In terms of net WS per player, 2 of the 3 strongest performing clusters feature offenses that emphasize isolation plays, whereas both of the 2 weakest performing clusters de-emphasize isolation plays. Further, the strongest cluster de-emphasizes spot up shooting whereas the weakest cluster emphasizes spot up shooting. We leave to you to compare further this table and the play-type graphs to reveal other patterns of over- and under-performance of certain clusters of teams by play-types.

Extending this sort of analysis, we next took a look at the offensive tendencies of those systems that superstars and busts came from, at each position on the court. That is to say, we expect that teams with very good players at specific positions would lean their offensive strategies more towards play-types featuring these players. Wouldn’t NCAA teams with elite centers run more post-up plays? Do teams with elite point guards push the ball more in transition?

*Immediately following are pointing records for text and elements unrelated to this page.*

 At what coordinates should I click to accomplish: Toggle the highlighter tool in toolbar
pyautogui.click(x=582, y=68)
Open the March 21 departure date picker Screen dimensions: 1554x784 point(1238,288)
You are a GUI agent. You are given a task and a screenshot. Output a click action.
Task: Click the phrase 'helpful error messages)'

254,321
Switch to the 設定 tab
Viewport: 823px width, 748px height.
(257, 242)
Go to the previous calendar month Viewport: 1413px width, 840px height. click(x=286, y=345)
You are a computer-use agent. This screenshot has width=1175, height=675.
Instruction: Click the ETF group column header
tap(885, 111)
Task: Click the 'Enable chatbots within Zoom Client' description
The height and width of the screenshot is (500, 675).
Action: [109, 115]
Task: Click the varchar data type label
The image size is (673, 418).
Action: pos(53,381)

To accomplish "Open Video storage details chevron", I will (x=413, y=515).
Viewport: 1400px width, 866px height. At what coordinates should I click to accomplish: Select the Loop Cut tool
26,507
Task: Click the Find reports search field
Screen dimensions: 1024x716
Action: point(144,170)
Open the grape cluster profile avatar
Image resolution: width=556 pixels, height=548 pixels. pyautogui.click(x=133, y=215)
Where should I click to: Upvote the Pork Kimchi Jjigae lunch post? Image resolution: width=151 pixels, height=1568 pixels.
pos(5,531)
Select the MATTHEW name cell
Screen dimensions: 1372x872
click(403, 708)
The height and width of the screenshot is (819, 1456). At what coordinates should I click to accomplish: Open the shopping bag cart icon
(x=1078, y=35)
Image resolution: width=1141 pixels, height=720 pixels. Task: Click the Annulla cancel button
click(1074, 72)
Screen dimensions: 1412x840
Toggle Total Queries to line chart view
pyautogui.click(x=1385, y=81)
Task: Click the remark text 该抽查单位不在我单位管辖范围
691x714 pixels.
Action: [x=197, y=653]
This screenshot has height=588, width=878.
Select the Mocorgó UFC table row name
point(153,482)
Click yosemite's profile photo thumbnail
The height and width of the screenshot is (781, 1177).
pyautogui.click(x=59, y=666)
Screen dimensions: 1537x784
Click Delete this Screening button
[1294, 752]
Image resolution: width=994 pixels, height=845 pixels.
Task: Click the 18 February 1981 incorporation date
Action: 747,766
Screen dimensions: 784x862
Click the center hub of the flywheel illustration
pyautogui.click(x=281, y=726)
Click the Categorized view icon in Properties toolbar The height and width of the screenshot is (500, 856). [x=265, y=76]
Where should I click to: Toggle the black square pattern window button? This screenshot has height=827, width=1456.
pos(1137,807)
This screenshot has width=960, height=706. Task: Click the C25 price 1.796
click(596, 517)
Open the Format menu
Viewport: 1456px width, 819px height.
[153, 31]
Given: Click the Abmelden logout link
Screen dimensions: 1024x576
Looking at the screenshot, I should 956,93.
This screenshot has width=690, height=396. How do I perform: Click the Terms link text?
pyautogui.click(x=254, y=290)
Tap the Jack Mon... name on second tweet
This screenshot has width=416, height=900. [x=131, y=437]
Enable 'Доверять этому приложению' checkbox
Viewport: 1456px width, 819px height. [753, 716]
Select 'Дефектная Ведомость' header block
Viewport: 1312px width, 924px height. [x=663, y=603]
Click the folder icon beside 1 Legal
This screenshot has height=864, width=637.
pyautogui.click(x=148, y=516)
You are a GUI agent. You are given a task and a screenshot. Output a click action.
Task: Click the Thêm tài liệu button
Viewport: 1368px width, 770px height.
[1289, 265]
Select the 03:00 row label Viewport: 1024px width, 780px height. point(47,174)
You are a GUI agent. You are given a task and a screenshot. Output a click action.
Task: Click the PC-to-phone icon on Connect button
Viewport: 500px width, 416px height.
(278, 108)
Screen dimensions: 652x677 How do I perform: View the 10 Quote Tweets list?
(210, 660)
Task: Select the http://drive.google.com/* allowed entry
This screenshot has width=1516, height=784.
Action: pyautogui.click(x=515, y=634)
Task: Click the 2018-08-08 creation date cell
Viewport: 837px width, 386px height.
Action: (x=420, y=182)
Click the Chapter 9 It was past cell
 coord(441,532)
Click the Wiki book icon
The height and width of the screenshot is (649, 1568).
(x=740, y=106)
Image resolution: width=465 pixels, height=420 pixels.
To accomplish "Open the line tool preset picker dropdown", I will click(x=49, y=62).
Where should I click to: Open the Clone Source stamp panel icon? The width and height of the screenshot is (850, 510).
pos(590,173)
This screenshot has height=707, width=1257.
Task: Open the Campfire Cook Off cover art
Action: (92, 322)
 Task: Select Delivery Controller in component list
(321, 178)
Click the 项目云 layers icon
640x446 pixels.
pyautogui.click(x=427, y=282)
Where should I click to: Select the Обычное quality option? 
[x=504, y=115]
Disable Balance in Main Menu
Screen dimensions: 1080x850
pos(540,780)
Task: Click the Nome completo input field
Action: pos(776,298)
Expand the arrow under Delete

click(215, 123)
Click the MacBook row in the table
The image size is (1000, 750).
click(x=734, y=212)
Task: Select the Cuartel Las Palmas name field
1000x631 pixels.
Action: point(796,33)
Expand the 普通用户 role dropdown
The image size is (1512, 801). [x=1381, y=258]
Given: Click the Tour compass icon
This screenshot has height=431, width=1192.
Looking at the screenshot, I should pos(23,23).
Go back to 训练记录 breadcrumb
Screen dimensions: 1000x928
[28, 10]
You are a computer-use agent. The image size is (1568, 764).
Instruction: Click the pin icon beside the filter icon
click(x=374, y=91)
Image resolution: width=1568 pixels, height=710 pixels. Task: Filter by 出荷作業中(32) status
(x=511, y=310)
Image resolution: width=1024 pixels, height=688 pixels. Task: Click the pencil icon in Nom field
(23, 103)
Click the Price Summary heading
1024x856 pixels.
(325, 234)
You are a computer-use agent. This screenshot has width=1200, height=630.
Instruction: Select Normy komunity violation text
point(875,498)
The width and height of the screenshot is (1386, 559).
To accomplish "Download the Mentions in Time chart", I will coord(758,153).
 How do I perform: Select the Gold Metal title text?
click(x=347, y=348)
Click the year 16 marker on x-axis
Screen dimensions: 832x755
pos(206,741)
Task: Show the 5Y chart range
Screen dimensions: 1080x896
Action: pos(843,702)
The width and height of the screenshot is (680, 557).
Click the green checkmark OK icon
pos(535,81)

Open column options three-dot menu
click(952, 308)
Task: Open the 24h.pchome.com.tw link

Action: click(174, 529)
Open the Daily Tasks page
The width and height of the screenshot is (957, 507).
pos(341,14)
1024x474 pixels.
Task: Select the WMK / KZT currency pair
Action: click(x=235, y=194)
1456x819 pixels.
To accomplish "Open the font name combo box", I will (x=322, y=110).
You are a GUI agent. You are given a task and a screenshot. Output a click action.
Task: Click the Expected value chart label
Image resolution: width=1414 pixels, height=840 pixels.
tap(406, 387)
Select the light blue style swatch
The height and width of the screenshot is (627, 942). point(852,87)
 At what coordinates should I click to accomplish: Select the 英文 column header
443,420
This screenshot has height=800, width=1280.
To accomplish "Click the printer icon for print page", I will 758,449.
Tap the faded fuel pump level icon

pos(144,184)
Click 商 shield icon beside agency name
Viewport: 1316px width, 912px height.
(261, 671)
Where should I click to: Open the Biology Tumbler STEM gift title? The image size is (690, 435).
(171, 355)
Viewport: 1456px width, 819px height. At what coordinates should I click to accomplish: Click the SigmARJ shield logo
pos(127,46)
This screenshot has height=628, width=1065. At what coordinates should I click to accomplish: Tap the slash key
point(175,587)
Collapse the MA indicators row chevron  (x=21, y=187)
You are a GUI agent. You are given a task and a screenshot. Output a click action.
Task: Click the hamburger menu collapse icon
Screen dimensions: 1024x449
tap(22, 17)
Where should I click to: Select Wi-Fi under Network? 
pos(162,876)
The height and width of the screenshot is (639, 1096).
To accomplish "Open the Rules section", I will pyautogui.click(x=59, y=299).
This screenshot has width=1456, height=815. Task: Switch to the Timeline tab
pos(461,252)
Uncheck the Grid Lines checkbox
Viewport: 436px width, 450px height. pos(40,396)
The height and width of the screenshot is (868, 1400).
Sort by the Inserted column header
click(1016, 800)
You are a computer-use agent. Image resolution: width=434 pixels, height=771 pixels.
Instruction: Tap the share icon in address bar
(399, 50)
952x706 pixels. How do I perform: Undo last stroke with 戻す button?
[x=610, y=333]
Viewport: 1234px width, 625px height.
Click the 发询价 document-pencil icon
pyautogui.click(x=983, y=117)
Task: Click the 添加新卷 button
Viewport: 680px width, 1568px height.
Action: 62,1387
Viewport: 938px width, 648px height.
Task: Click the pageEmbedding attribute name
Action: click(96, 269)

The graphs below answer these questions, with interpretation of the graphs as follows – there are 5 graphs, 1 for each position. Each graph features the 11 play-types shown earlier, and for each play-type both a red bar that displays whether the NCAA teams of players that became NBA stars at that position ran a higher or lower percentage of each play-type than the offenses of players that were drafted but did not become NBA stars at that position, and a blue bar that displays whether the NCAA teams of players that became NBA busts at that position ran a higher or lower percentage of each play-type than the offenses of players that were drafted but did not become NBA busts at that position… these graphs are a bit difficult to explain and can be difficult to draw insights from, so maybe read that last sentence again, and let’s look at the graphs to understand more.

Looking at the bottom graph, on point guards, we see that NCAA teams whose point guard was drafted and became an NBA star ran transition plays roughly 18% more frequently than did NCAA teams whose point guard was drafted but did not become an NBA star. Alternatively, NCAA teams whose point guard was drafted and became an NBA bust ran transition plays 33% less frequently than did NCAA teams whose point guard was drafted but did not become an NBA bust. This makes sense intuitively, as teams with star point guards should be more willing to push the ball in transition, trusting their talented point guard to make good decisions with the ball. The first graph, on power forwards, makes intuitive sense too, where we see the teams with star power forwards run fewer spot up shooting plays (not typically a play featuring the power forward in college) and more post up plays. Again, we leave to you to dig more nuggets of insight from the graphs and make connections with what plays we would expect a team to favor given stars at certain positions.

With this, we wrap up the second post, which I hope was as interesting for you to read as it was for me to type out. Our third post will follow shortly, with our last analyses and concluding thoughts on the competition.